## Using the information
1. List the six authors named in the research paper entry on shrimp tropomyosin digestibility.
2. In the research paper entry on shrimp tropomyosin digestibility, repeat word for word the passage starting at "Comparative study of" and continuing up to and including "shrimp (Litopenaeus vannamei).".

## Text provided

___

Comparative study of in vitro digestibility of major allergen, tropomyosin and other proteins between Grass prawn (Penaeus monodon) and Pacific white shrimp (Litopenaeus vannamei).

Research paper by Guang-Ming GM Liu, Yuan-Yuan YY Huang, Qiu-Feng QF Cai, Wu-Yin WY Weng, Wen-Jin WJ Su, Min-Jie MJ Cao

Indexed on: 21 Sep '10Published on: 21 Sep '10Published in: Journal of the Science of Food and Agriculture


Stability in simulated gastric fluid is supposed to be an important parameter for the estimation of food allergenicity. In the present study, the digestive stability of allergenic protein tropomyosin (TM) and other food proteins from Grass prawn and Pacific white shrimp in simulated gastric fluid (SGF) and simulated intestinal fluid (SIF) digestion assay system was investigated and comparatively studied by sodium dodecyl sulfate-polyacrylamide gel electrophoresis (SDS-PAGE), western blotting, and inhibition enzyme-linked immunosorbent assay (ELISA).In the SGF system, proteins such as actin and myosin heavy chain (MHC) were rapidly degraded within a short period of time, while TM was relatively resistant to pepsin digestion. In the SIF system, MHC was also easily decomposed, while TM and actin were resistant to digestion. Western blotting using a specific polyclonal antibody against TM indicated that the degradation pattern of shrimp TM by SGF and SIF was almost unaffected by the presence of other myofibrillar proteins. Further study by IgE immunoblotting and inhibition ELISA using sera from crustacean-allergic patients indicated that IgE binding of TM was decreased.Proteinase digestion is effective in reducing IgE binding of shrimp TM. It is also of interest to notice that Pacific white shrimp TM had higher digestion stability than Grass prawn TM. However, Pacific white shrimp TM revealed enhanced IgE binding over that of TM from Grass prawn and thus it is possibly more allergenic.

___

## Source data
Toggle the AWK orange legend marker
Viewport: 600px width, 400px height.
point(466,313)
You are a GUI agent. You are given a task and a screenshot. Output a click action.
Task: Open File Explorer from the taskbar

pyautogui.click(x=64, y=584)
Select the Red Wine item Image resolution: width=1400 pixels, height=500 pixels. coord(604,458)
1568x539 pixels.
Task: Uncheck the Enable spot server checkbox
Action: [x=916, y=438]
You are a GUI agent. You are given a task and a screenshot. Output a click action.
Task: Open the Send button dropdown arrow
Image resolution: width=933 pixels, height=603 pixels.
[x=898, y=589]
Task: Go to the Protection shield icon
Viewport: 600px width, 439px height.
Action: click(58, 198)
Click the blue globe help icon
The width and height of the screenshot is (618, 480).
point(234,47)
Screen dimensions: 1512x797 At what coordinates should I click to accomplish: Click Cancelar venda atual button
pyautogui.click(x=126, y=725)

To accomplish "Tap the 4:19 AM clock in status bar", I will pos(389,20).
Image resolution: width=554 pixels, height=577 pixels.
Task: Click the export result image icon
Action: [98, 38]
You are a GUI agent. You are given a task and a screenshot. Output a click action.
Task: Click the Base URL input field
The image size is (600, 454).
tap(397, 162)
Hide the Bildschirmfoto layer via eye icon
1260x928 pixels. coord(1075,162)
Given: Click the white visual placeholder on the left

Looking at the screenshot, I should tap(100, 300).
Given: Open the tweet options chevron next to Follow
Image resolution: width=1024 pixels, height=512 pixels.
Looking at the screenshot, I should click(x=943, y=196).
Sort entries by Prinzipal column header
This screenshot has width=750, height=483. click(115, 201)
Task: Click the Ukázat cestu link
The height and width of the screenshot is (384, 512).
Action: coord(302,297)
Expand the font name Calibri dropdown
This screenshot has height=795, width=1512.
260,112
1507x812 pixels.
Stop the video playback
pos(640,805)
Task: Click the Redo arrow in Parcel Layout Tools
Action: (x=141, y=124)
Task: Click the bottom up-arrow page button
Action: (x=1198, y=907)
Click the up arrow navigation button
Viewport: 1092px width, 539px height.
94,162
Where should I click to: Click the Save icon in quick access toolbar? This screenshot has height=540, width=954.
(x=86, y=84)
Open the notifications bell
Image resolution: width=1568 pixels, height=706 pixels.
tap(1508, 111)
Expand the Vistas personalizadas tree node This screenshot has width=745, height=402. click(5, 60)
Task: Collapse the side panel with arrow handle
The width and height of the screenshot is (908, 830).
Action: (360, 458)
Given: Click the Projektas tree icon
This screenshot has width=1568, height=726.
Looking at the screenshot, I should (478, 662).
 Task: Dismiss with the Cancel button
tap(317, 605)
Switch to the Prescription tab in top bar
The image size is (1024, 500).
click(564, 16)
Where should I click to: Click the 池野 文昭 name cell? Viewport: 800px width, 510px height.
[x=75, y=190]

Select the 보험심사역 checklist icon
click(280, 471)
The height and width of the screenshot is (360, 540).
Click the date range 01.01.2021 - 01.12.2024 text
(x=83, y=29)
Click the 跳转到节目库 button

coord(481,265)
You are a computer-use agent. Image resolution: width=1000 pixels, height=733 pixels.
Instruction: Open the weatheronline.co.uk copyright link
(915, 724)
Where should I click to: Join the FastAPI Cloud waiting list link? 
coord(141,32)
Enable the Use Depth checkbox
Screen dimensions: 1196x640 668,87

___

## Answers below
1. Guang-Ming GM Liu, Yuan-Yuan YY Huang, Qiu-Feng QF Cai, Wu-Yin WY Weng, Wen-Jin WJ Su, Min-Jie MJ Cao

2.
Comparative study of in vitro digestibility of major allergen, tropomyosin and other proteins between Grass prawn (Penaeus monodon) and Pacific white shrimp (Litopenaeus vannamei).